Brief: In this exercise, print only the lines of the records below from the one with "Where should I" through the one with "Image resolution: width=800", inclusive. Pictures are not part of the copy.

Pixel coordinate grounding data:
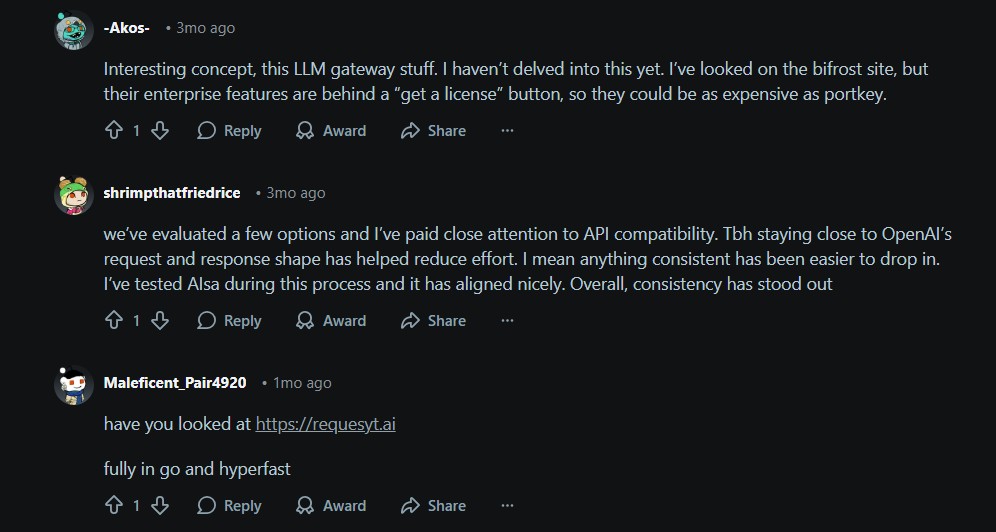
Task: Open more options on Maleficent_Pair4920's comment
Action: click(507, 506)
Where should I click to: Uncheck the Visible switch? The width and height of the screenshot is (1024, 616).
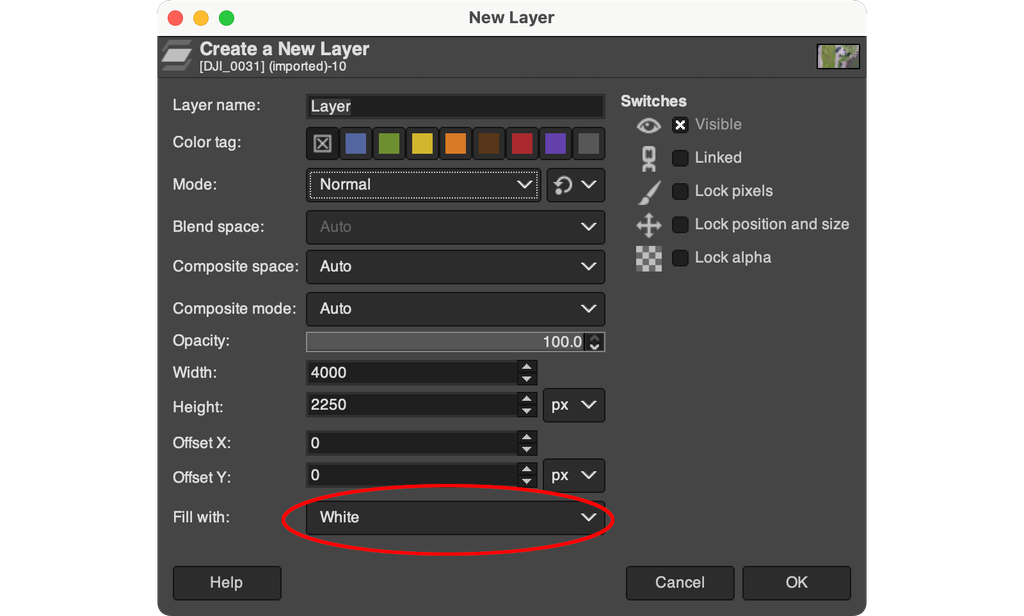coord(679,124)
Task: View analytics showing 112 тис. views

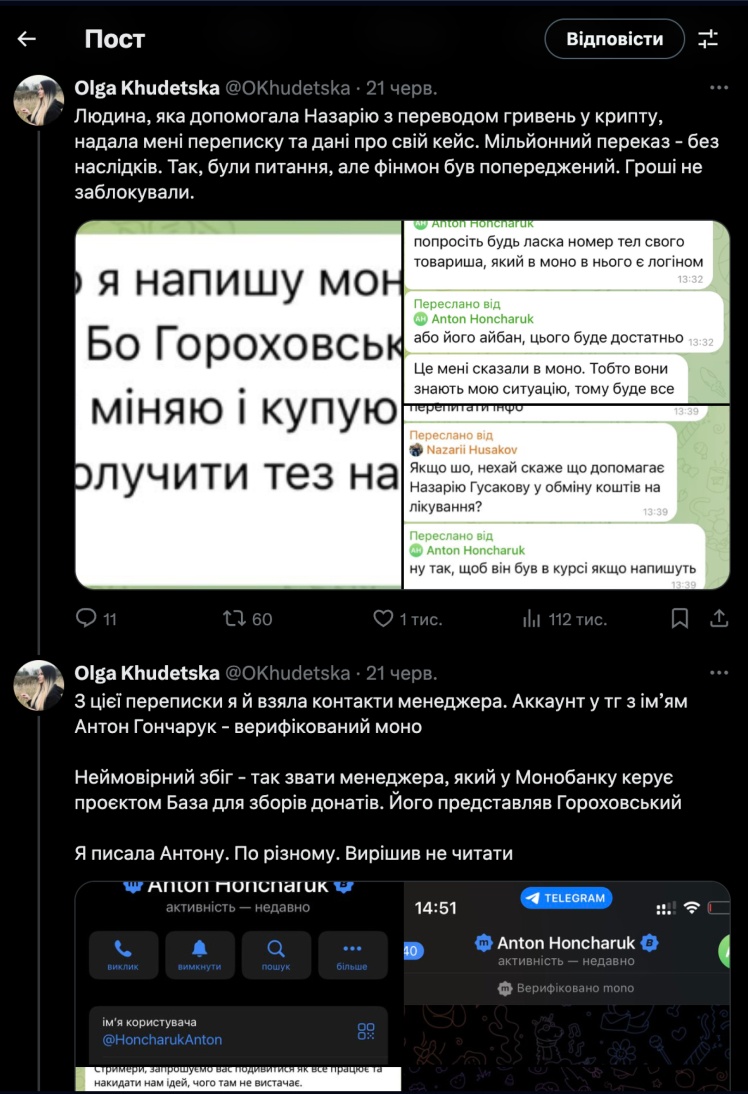Action: (532, 619)
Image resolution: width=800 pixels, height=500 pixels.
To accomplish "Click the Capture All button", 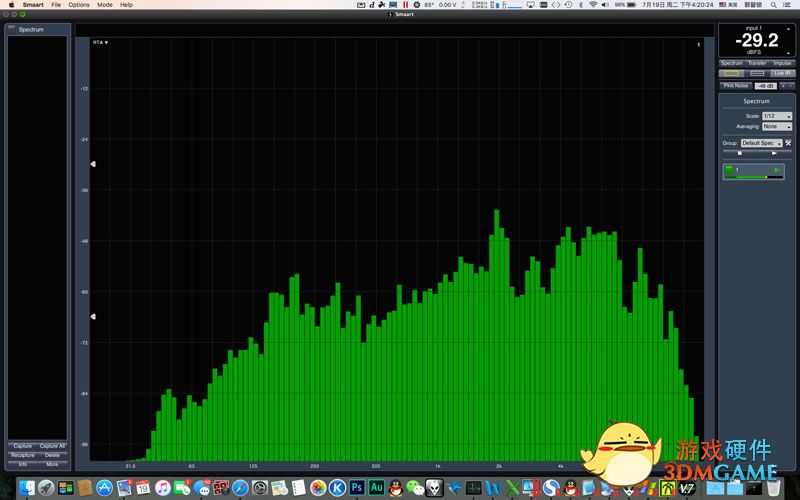I will click(x=53, y=446).
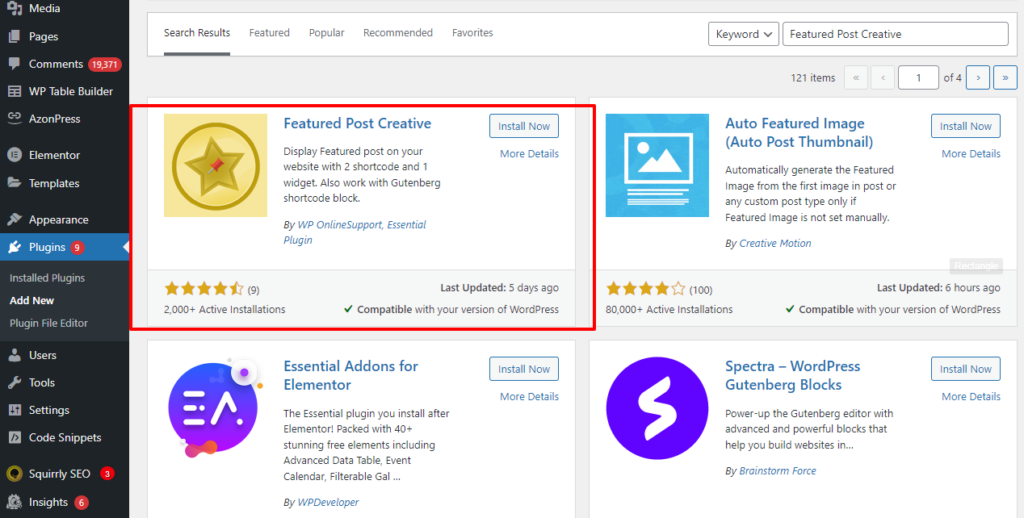
Task: Click the Squirrly SEO sidebar icon
Action: coord(14,474)
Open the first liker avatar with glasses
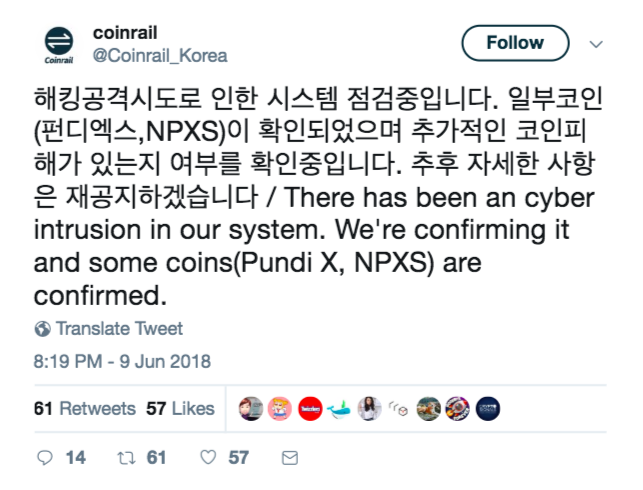Screen dimensions: 643x490 tap(251, 408)
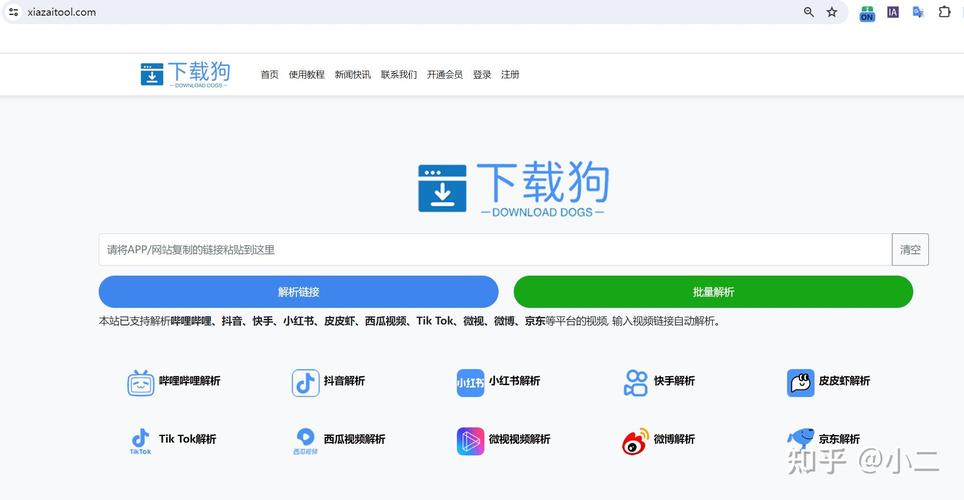Viewport: 964px width, 500px height.
Task: Click the Kuaishou camera icon
Action: [x=635, y=382]
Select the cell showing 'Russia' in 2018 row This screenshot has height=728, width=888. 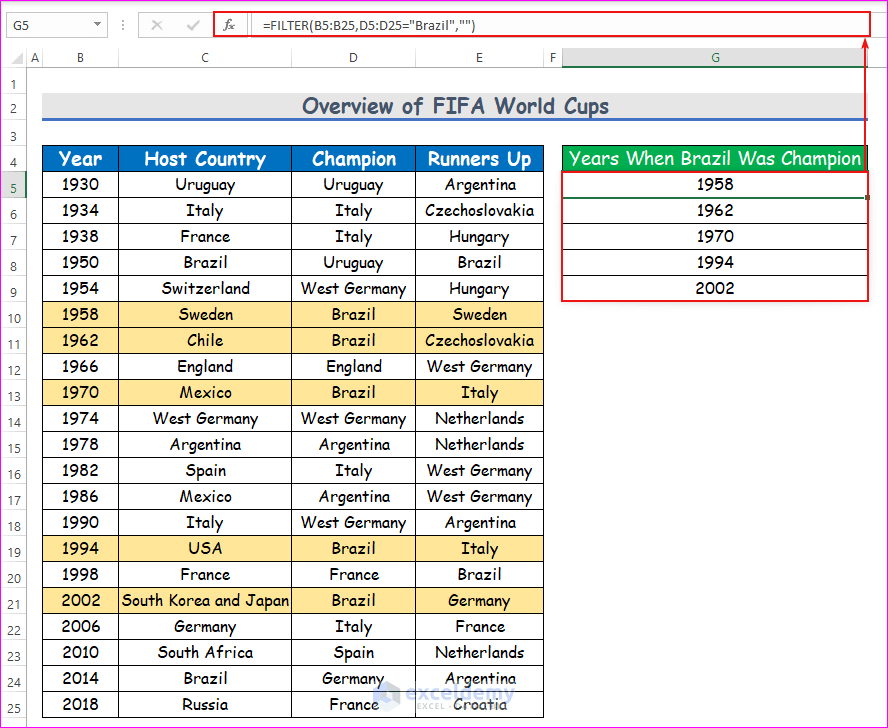(x=204, y=704)
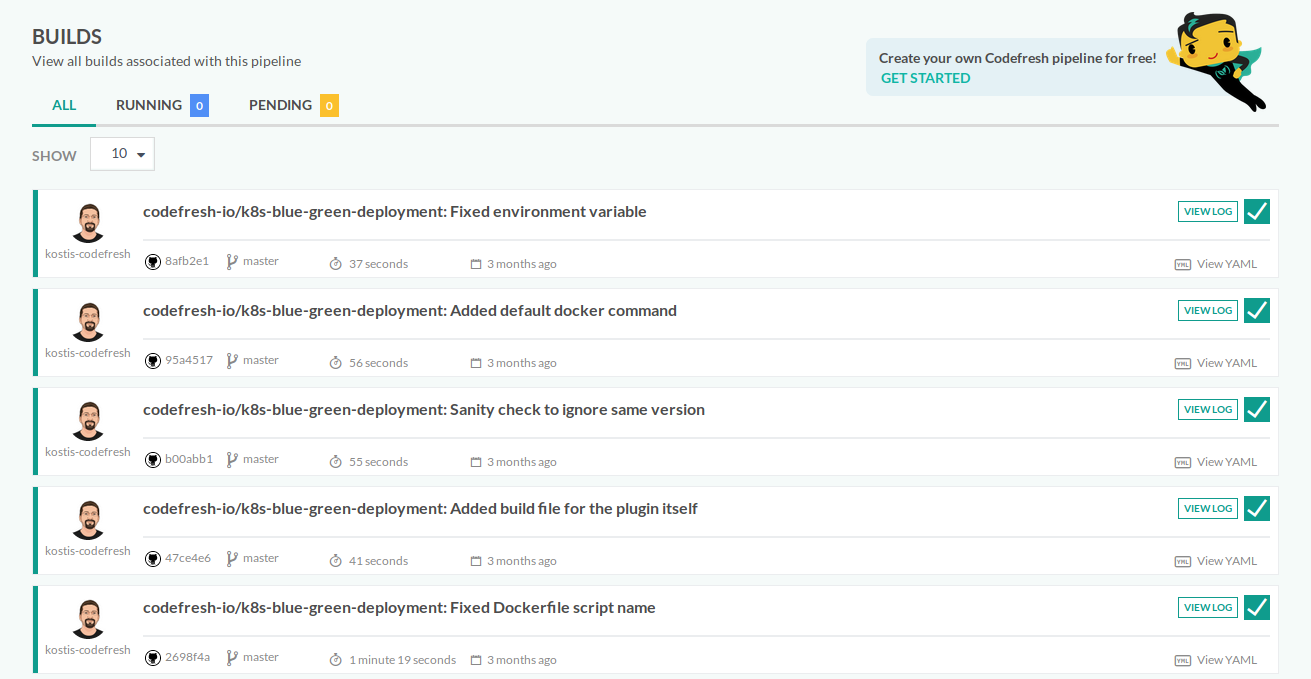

Your solution:
Where should I click to: Uncheck the Visible switch? The width and height of the screenshot is (1024, 616).
coord(679,124)
Task: View analytics showing 112 тис. views

Action: (532, 619)
Image resolution: width=800 pixels, height=500 pixels.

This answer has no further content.